• To do:
Out of the listing below, copy every line that carries the string "screenshot".

• Records for the task:
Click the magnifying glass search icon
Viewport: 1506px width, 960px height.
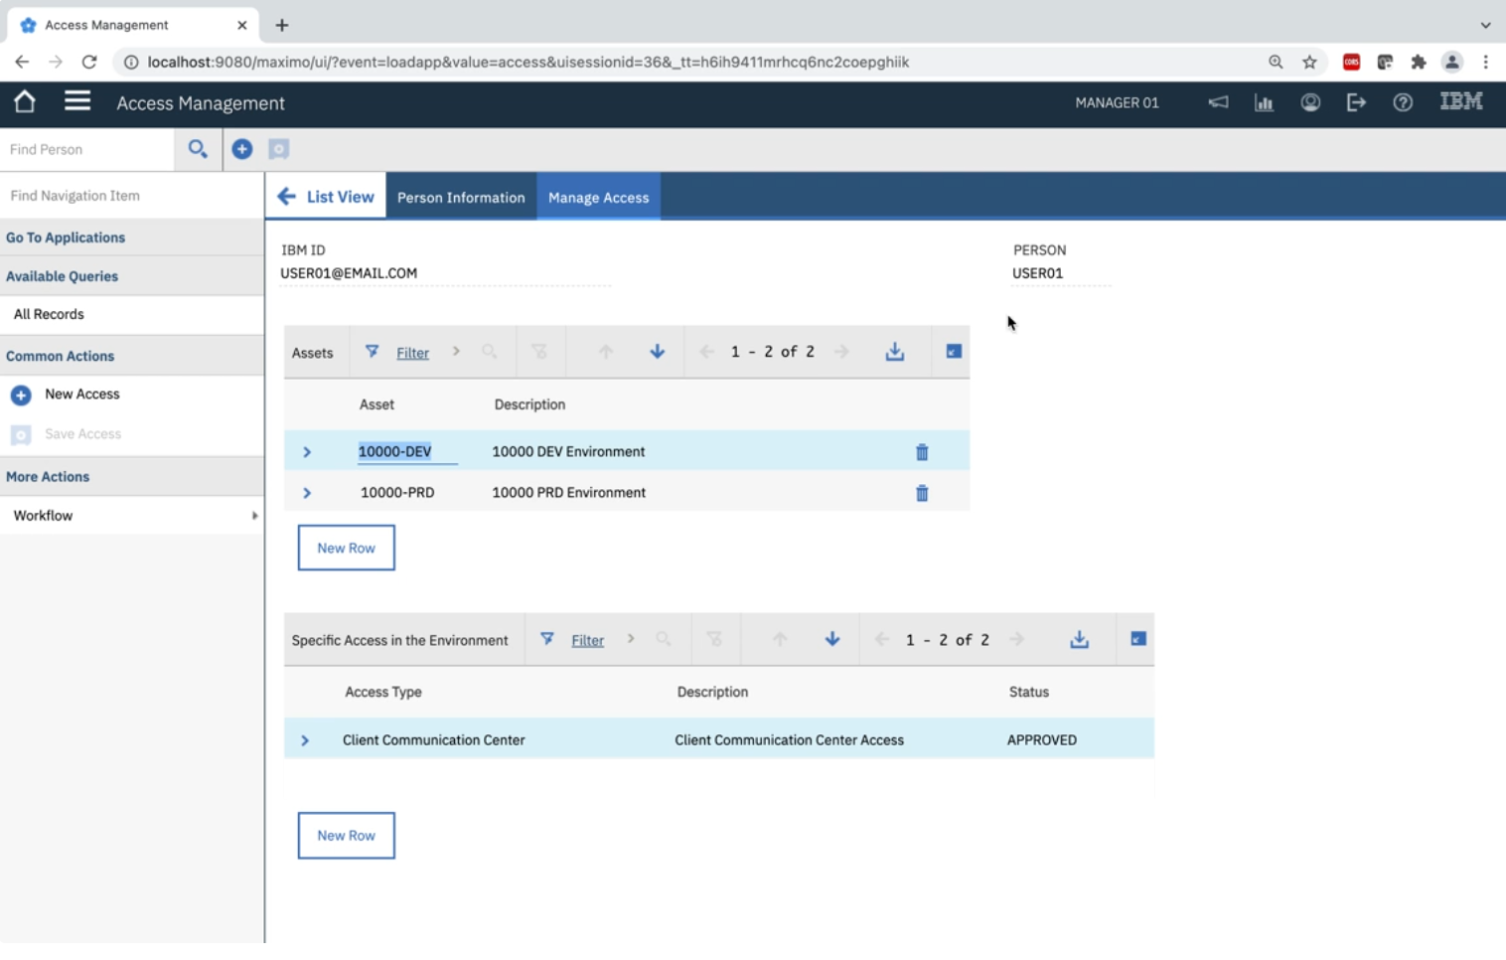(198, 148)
---
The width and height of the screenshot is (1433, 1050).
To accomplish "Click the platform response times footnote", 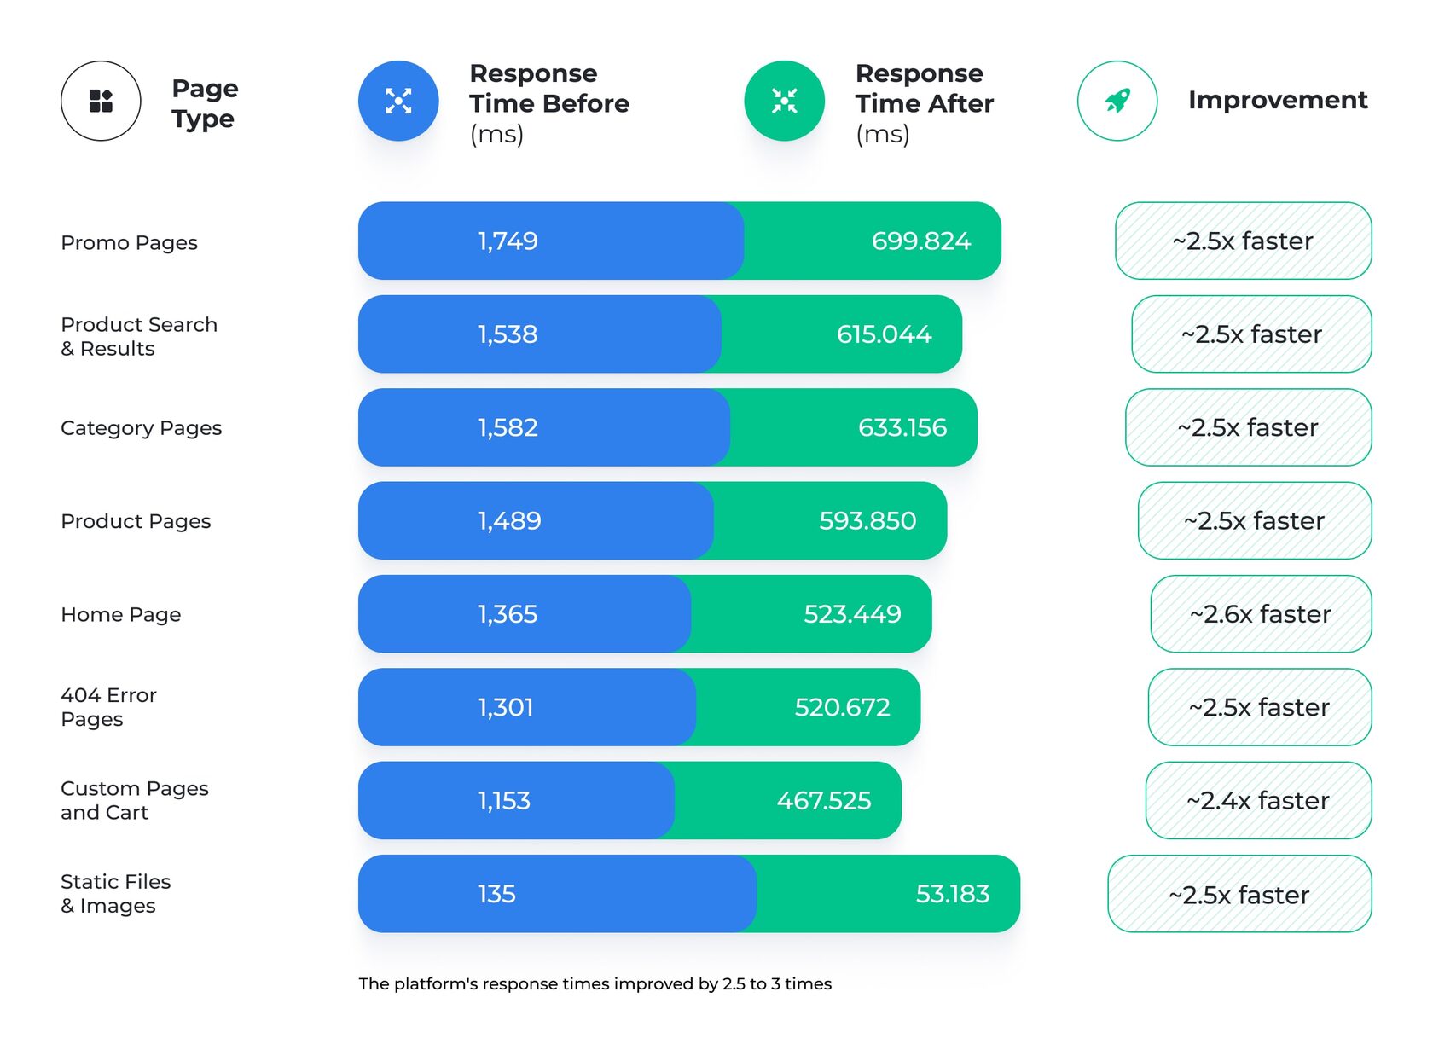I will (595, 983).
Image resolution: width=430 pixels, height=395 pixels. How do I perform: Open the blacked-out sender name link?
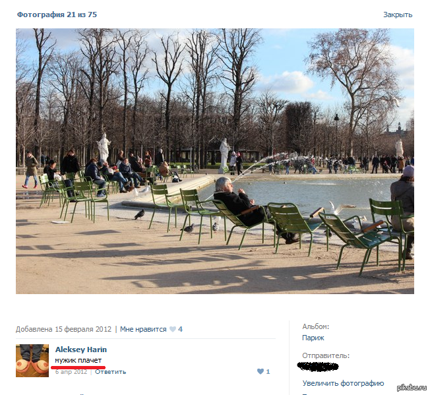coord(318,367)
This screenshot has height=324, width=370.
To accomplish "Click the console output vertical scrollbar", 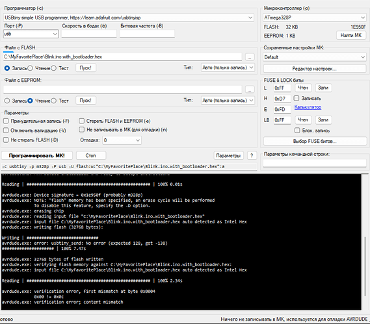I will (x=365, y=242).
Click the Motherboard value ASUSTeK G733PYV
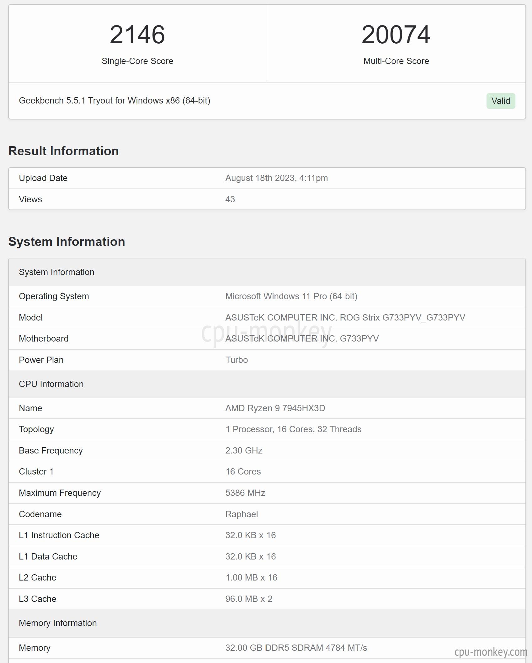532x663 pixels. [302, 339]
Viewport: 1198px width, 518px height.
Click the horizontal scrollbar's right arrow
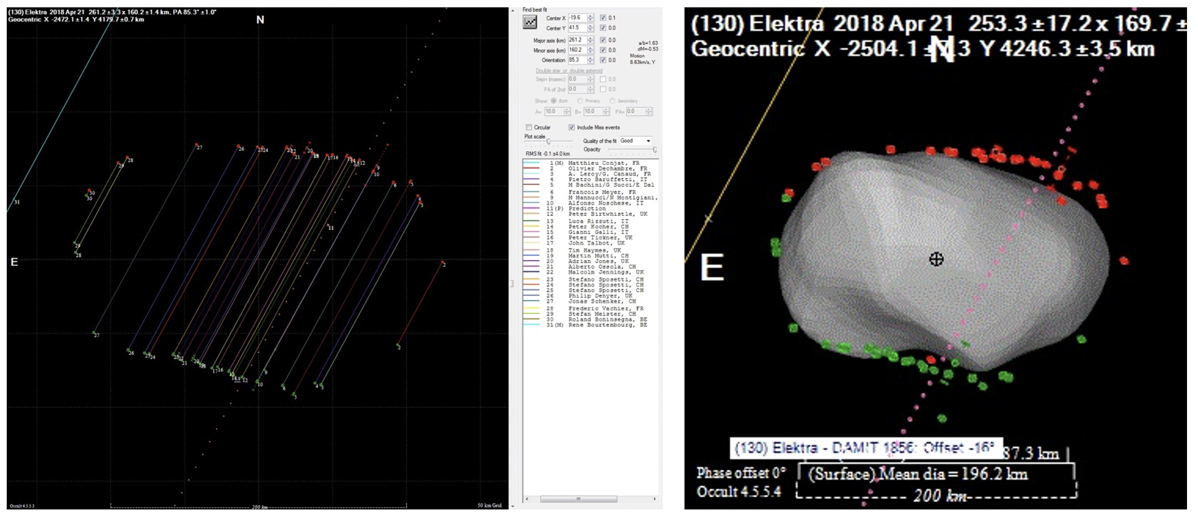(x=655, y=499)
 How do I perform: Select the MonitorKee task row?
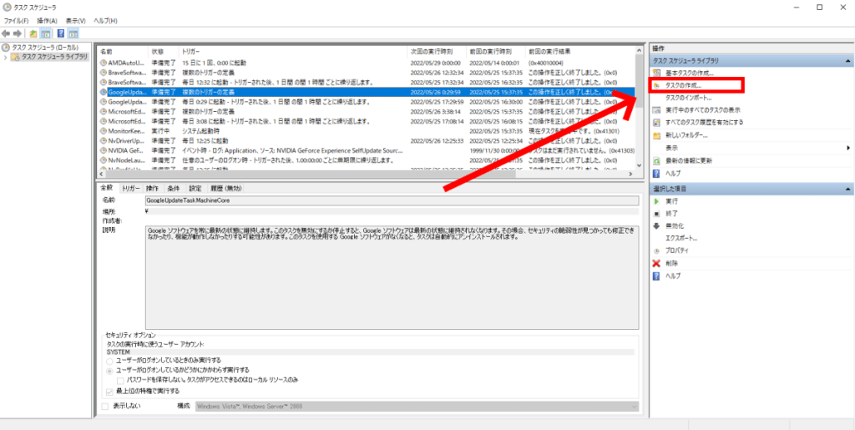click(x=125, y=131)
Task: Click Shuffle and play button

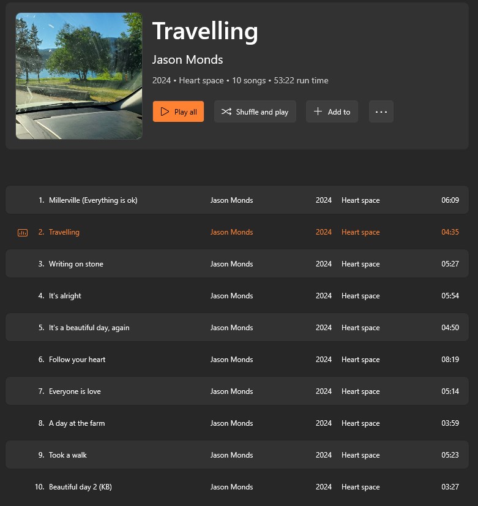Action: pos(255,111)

• Result for this exercise:
The width and height of the screenshot is (1433, 1050).
This screenshot has height=324, width=370.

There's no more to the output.